On 15 April 1917, during the battle of Lagnicourt, Poole gathered a party of volunteers and led them forward under heavy fire, killing nine enemy and capturing fifteen others. For his leadership and bravery he was awarded the Distinguished Conduct Medal. Four days later, on 19 April, he was wounded and evacuated. The award was gazetted on 18 June 1917, with the citation:

1422 Sgt. D. Poole, Infy.

For conspicuous gallantry and devotion to duty. He collected a party of men and gallantly led them forward under heavy fire, inflicting many casualties on the enemy and capturing 15 prisoners.

Poole returned to his battalion on 7 September 1917 and he took part in the battle of Menin Road in Belgium. Near Westhoek on 20 September, as the barrage moved across the Hanabreek water course, machine guns in Hannabeek wood came into action and the front wave became slightly disorganised. Major A.K Hosking, M.C. quickly rallied the men in his immediate vicinity and was moving forward with them towards the wood when he was killed by a piece of shell. Many stirring deeds were of the order of the moment, but the berserk spirit of Sergt. D. Poole, D.C.M. appears to have stood out alone, no less than 5 machine guns in Hanabeek wood falling to him. He was the leading spirit in the clearing of the wood. Poole then noticed an enemy machine-gun which had come into action after the barrage and first wave had passed. He rushed the post single handed, captured the gun, killed the crew and took prisoner a large number of men emerging from the pill-box. Although the battalion recommendation was for award of the Victoria Cross, for what was called "reckless leadership", Poole received a Bar to his Distinguished Conduct Medal. On the same day Poole was wounded again and evacuated to Australia, arriving there on 11 January 1918. The Bar was gazetted on 6 February 1918, the citation read:

1422 Sjt. D. Poole, Infy.

For conspicuous gallantry and devotion to duty. This N.C.O. noticing an enemy machine gun which had come into action after the barrage and first wave had passed, immediately rushed the post single-handed, captured the gun, killed the crew, and took prisoners a large number of the enemy emerging from the pill-box. But for the action of this N.C.O., a large number of casualties would have been caused and the advance held up.
(D.C.M. gazetted 18th June, 1917.)

==Post-war and later life==
Poole was discharged from the Australian Imperial Force on 10 August 1918. He then returned to his work as a seaman working for McIlwraith, McEacharn & Co and from 1937, the Adelaide Steamship Company. On 25 October 1939, Poole reported for duty on mobilisation of the Royal Australian Naval Reserve in World War II. He was allocated to , an armed merchant cruiser, as a petty officer stoker. After service in Australian, Papuan, New Guinea and South-West Pacific waters, Poole was discharged as medically unfit on 28 November 1941. He died in Sydney on 28 July 1959 and was cremated after an Anglican service. He was survived by his son.

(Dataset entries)

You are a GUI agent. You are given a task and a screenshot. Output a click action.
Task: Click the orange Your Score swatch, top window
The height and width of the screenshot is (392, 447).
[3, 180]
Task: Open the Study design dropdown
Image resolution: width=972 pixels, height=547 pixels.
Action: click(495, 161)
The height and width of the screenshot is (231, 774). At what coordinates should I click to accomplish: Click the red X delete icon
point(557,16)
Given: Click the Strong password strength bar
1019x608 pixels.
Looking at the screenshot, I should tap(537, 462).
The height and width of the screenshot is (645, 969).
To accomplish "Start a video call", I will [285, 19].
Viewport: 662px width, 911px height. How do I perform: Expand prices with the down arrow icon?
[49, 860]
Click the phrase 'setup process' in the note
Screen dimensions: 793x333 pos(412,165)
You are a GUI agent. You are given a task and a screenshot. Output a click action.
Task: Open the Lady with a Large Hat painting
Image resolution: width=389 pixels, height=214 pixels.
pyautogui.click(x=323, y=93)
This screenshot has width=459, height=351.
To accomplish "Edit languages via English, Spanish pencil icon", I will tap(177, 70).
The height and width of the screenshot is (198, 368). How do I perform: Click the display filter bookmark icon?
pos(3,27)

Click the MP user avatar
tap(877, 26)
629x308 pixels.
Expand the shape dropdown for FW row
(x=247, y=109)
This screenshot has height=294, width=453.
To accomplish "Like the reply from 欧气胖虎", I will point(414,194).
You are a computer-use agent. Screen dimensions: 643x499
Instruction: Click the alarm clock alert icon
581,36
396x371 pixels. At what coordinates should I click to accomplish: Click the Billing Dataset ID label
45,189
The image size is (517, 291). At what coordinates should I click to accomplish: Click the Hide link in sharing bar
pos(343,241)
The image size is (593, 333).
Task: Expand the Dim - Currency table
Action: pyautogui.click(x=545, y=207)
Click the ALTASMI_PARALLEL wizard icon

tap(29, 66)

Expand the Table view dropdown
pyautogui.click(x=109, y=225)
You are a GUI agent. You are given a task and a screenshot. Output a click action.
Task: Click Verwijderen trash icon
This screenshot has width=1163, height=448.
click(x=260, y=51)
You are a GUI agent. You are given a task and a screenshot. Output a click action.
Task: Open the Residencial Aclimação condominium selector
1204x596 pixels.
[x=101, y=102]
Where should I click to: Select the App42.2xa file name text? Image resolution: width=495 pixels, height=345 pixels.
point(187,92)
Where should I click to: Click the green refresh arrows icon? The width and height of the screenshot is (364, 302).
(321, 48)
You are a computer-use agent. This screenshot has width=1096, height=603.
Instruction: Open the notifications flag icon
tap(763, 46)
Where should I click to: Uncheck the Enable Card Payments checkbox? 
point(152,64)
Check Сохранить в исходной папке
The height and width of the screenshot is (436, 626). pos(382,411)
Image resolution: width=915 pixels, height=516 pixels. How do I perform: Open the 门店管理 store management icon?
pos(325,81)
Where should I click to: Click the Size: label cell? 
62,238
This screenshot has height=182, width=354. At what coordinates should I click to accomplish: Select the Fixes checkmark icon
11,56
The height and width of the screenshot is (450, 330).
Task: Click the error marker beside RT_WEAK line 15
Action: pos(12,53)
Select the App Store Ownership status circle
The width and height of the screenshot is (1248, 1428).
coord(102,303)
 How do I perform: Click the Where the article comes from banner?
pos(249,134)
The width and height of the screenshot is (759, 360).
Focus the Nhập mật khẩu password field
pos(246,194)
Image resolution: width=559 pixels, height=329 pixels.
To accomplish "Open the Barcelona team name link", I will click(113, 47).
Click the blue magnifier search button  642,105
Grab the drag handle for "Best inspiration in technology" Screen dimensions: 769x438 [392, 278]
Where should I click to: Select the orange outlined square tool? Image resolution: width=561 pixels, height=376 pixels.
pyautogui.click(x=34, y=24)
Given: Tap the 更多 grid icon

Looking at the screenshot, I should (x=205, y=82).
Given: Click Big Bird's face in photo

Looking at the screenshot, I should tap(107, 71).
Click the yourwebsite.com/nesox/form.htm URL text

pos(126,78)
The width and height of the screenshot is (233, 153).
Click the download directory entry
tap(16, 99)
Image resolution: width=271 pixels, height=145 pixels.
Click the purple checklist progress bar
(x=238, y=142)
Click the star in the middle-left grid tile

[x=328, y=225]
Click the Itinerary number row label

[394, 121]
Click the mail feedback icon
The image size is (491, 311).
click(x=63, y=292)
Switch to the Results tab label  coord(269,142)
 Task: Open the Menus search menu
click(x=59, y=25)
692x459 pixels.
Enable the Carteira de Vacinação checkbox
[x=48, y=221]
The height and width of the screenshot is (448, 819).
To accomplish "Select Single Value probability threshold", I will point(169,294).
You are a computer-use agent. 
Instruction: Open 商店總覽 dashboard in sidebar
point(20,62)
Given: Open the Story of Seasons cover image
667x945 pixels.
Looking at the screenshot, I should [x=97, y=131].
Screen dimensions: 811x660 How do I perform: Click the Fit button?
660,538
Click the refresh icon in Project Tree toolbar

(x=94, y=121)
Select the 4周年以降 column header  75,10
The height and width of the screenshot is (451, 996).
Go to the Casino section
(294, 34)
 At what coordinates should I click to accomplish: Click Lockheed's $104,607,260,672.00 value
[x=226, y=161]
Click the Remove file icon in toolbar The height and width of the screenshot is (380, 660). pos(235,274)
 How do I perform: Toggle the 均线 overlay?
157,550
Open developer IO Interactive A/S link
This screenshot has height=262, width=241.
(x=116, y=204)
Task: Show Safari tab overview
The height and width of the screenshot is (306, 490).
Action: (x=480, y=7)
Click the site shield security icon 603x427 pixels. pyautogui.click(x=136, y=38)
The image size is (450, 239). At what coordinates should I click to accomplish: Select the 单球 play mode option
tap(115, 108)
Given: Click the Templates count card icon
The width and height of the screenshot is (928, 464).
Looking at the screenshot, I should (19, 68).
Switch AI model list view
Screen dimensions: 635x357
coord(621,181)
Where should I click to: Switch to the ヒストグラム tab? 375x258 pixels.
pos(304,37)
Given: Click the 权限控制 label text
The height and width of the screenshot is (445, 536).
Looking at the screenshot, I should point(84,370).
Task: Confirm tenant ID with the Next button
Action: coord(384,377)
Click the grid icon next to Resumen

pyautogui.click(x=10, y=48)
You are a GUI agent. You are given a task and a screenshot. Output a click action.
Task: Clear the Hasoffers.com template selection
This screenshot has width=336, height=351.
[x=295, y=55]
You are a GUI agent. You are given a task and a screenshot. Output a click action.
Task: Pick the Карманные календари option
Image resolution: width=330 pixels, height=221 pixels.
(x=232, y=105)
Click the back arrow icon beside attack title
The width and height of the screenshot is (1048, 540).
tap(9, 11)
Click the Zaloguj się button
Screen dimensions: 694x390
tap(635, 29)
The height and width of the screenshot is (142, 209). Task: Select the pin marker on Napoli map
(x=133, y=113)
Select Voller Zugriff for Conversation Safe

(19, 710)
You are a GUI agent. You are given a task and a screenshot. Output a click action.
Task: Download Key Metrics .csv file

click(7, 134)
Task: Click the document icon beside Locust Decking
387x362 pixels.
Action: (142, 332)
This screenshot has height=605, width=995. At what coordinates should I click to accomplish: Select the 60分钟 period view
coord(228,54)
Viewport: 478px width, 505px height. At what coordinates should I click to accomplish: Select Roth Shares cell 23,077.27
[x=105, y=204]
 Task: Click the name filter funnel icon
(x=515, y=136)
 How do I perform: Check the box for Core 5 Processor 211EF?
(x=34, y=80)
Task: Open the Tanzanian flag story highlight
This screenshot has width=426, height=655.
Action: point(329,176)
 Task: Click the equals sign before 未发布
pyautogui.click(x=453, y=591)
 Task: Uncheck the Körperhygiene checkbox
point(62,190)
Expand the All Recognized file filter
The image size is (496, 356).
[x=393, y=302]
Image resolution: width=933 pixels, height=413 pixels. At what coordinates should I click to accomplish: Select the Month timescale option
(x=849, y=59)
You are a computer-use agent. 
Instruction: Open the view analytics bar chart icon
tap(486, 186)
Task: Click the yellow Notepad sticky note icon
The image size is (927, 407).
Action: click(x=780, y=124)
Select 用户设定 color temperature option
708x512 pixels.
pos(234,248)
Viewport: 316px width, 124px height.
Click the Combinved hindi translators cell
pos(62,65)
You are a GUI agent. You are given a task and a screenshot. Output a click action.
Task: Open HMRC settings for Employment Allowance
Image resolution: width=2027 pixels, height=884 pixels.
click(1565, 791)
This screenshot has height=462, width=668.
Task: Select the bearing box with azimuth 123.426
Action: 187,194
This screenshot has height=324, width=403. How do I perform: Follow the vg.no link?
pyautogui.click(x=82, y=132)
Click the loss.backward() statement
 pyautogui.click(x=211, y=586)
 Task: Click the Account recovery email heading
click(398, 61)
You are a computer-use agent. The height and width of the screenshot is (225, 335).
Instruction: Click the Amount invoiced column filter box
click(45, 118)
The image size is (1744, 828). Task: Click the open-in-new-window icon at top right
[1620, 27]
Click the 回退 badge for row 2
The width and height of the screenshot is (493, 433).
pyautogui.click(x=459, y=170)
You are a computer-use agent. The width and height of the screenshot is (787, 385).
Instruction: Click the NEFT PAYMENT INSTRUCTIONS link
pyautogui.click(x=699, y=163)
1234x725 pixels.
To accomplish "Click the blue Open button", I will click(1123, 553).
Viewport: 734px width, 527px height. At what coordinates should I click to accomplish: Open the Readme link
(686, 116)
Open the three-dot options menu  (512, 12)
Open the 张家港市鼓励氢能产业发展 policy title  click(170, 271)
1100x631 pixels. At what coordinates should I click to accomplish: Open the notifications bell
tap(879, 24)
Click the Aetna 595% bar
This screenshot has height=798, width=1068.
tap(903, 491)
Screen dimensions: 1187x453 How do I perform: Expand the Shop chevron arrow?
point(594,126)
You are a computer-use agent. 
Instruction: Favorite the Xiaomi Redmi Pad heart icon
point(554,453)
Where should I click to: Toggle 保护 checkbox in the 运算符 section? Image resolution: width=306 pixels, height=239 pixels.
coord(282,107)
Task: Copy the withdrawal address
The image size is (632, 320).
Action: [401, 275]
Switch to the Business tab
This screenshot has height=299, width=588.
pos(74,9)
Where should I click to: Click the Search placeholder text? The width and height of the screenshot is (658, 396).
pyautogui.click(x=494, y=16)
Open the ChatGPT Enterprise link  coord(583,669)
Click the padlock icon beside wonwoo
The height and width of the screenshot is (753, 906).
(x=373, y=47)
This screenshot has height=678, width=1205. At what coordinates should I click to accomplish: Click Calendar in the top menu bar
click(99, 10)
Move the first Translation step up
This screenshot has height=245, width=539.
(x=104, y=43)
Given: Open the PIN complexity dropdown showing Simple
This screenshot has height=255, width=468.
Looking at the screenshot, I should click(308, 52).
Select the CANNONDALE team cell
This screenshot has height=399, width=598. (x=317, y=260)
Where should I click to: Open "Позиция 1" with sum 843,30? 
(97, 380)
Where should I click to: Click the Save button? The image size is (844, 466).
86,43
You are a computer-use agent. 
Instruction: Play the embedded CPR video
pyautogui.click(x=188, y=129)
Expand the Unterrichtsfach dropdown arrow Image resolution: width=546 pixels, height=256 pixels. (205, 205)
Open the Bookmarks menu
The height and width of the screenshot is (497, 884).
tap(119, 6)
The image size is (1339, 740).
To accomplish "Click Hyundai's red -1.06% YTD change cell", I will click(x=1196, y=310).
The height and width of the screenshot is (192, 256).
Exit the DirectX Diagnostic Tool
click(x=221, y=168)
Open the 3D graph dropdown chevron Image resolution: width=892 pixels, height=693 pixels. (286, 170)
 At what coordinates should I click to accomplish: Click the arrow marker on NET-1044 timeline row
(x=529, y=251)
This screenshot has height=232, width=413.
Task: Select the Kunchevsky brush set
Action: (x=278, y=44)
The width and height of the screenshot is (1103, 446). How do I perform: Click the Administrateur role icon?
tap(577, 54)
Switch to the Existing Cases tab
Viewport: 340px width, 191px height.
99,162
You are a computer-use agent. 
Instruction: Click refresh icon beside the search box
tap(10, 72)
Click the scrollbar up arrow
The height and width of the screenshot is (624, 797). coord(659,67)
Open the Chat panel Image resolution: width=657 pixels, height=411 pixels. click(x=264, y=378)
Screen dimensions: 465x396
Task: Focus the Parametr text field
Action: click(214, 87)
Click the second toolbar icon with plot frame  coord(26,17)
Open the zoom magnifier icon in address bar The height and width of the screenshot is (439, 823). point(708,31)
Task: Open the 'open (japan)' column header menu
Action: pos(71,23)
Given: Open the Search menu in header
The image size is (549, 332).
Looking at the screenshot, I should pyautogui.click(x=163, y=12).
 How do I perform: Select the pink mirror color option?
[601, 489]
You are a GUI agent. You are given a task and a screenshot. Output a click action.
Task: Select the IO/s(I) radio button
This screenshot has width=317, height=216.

§ **Aim of the exercise**: According to the account of Poole's military service, on what date was the Bar to his Distinguished Conduct Medal gazetted? This material comes from a separate source.

§ **Answer section**: 6 February 1918